Profil type de la société qui vient frapper à la porte de Crédit.fr (propriété de Truffle Capital*) : « Les PME réalisent entre 500 000 à 3 millions de chiffre d’affaires. Et elles ont moins de quatre ans d’existence. »
Selon « Mr Crédit.fr », la société reçoit entre 40 et 70 demandes de projets par jour. Mais seule une proportion de 1 à 2% des dossiers est mise en ligne et proposée au cercle des prêteurs.
Dans ce monde du financement participatif pour prêter de l’argent aux entreprises (crowdlending), Grégoire Dupont, Secrétaire général de l’Organisme pour le registre des intermédiaires en assurance, banque et finance (ORIAS), est un observateur avisé.
Outre l’agrément d’établissement de crédit auprès de l’ACPR (Autorité de contrôle prudentiel et de résolution), les acteurs prenant position doivent disposer du statut d’Intermédiaire en Financement Participatif (IFP).
Et l’association ORIAS rattachée à la Direction générale du Trésor se charge de leur immatriculation.
« On recense une cinquantaine de plateformes qui ont le droit de se lancer, dont une trentaine qui sont actives », précise Grégoire Dupont. « C’est un métier de banquier avec une analyse du risque en prêtant à une entreprise. Il faut rechercher un effet de volume (…) On tend vers une économie oligopolistique. »
La confiance entre maillons de la chaîne du crowdlending (plateforme – emprunteurs – prêteur) est essentielle. Quitte à essuyer les plâtres en cas de défaut de paiement ?
En décembre 2014, le pionnier Unilend annonce la mise en redressement judiciaire de Smok-It (commercialisation de cigarettes électroniques en grande distribution).
Trois mois plus tôt, cette société avait emprunté 75 000 euros auprès de 329 prêteurs via la plateforme de crowdlending à un taux de 9,6%.
Mauvaise pioche avec Smok-It qui tombe finalement en liquidation judiciaire en avril 2015. En cas de défaut de paiement, le prêteur risque de perdre définitivement sa mise de départ sur une plateforme de crowlending.
« Prêter présente un risque de non-remboursement », avertit Unilend. Mais il faudra se montrer plus rigoureux pour éviter ce genre de désagrément susceptible de nuire à l’image du secteur en France.

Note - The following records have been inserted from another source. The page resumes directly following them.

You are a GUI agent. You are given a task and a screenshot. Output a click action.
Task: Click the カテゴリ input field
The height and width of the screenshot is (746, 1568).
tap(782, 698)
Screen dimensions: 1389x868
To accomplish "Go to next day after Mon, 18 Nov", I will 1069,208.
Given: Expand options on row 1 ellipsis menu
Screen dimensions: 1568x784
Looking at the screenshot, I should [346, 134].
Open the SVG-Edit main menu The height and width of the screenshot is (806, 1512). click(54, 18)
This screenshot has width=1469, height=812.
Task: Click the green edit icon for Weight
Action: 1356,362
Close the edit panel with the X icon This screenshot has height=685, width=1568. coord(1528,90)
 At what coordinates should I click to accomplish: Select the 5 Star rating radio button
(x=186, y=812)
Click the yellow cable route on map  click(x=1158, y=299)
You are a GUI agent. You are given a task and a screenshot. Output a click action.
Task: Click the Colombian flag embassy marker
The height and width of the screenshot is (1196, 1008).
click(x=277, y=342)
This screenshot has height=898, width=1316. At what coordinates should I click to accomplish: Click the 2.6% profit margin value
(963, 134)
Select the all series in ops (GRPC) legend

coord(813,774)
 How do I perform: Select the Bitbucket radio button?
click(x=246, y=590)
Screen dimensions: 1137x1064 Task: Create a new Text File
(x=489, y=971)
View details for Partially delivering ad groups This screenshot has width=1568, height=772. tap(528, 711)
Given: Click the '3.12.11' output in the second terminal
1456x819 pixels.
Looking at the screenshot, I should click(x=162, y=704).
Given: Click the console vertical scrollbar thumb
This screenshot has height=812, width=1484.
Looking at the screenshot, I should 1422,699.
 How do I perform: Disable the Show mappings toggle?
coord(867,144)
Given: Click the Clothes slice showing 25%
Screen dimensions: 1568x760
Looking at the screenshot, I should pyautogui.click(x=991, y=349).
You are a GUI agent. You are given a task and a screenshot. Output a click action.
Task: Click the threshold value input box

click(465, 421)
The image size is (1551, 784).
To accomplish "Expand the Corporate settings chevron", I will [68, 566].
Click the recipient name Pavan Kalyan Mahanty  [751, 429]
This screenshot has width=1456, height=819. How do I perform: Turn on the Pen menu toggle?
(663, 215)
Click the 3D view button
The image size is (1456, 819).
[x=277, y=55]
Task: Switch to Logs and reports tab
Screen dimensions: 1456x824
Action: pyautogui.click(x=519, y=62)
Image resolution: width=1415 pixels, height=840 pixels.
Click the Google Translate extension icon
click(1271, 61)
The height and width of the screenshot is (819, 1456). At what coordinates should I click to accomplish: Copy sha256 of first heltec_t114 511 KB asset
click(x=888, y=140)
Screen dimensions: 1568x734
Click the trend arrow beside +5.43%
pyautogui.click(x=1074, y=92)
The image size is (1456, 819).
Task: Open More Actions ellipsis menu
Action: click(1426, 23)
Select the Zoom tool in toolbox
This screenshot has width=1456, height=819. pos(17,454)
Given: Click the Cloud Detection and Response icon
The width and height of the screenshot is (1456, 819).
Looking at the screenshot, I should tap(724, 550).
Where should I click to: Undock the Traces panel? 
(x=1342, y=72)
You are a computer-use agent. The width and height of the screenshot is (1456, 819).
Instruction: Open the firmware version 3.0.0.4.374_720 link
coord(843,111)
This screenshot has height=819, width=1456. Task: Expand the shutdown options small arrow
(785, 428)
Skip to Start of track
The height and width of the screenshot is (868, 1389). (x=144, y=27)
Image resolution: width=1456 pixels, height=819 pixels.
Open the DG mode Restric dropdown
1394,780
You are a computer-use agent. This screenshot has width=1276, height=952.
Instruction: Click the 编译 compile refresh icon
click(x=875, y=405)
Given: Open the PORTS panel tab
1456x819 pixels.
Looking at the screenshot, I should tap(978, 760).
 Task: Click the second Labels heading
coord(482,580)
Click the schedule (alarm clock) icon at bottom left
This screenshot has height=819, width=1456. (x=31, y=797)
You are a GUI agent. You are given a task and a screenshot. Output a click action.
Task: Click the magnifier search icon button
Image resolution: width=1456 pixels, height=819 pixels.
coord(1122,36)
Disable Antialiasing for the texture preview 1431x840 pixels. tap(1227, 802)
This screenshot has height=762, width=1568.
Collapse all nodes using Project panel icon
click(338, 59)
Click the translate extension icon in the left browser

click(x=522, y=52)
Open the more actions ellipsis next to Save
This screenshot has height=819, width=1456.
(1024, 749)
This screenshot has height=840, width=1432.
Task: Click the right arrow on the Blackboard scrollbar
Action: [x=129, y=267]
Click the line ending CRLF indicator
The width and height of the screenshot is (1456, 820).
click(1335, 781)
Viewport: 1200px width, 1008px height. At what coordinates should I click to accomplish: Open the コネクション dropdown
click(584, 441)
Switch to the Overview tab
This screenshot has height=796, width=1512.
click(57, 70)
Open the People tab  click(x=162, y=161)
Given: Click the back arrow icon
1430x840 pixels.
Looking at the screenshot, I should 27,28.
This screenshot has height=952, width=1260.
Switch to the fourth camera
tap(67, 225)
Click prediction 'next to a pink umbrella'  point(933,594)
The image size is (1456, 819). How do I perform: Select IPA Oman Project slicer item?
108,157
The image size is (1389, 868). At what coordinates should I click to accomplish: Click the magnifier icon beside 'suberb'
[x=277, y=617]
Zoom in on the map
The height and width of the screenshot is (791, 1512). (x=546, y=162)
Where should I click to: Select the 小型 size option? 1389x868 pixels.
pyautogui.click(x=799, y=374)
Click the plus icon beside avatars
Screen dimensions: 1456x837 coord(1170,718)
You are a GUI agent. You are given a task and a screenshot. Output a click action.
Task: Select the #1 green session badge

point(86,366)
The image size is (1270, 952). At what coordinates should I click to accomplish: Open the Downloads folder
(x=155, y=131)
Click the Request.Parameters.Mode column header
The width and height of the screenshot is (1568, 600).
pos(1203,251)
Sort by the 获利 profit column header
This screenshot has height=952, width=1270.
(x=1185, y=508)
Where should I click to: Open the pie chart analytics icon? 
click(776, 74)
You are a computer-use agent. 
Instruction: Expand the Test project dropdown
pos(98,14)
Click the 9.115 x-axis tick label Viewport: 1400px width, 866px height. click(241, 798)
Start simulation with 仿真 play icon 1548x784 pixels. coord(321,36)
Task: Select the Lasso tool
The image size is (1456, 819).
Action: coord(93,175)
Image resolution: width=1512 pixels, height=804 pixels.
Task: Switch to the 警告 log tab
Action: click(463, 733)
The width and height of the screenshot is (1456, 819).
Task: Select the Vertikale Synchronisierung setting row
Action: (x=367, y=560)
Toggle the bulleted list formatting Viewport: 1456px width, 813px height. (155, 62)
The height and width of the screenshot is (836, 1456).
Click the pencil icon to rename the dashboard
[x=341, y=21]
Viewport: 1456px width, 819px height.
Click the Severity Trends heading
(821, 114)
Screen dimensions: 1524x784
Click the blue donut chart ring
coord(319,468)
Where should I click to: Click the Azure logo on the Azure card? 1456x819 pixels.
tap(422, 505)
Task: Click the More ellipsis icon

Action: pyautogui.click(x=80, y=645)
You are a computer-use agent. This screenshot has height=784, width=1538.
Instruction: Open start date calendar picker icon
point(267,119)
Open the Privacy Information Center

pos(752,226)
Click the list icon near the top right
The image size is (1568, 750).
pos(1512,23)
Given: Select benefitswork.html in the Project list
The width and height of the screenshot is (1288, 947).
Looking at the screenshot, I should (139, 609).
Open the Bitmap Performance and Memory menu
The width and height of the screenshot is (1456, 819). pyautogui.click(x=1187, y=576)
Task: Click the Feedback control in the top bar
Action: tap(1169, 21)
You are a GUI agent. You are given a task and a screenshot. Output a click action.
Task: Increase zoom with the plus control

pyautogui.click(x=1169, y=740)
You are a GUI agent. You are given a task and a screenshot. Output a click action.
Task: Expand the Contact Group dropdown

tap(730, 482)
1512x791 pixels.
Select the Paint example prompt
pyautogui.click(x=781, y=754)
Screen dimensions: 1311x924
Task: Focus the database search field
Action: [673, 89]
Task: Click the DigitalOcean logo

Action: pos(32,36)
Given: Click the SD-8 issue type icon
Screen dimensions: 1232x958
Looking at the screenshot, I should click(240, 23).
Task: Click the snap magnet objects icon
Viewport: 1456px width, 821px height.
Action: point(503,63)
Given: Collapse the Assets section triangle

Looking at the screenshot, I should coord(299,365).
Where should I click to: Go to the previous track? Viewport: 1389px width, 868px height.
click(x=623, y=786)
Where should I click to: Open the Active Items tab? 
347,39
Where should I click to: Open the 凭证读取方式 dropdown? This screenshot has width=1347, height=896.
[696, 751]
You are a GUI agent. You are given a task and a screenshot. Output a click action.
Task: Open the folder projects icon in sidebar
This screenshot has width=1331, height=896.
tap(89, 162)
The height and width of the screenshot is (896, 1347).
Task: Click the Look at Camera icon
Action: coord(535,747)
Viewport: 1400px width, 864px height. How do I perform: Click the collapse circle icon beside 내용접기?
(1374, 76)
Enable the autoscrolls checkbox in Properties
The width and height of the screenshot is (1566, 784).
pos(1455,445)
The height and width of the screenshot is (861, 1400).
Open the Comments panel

D’autant plus que l’ouverture du crowlending en France (et du financement participatif au sens large), ce n’était pas gagné d’avance, se rappelle Grégoire Dupont, en raison des puissants lobbys financiers qui se sont activés.
« Les banquiers ont tout fait pour dézinguer le projet », balance-t-il de manière assez cash.
Dorénavant, des passerelles entre les deux mondes commencent à s’ériger : Allianz – SmartAngels, Groupama Banque – Unilend ou Bolden – BPCE.
*Full disclosure : Truffle Capital est actionnaire de NetMediaEurope, éditeur d’ITespresso.fr.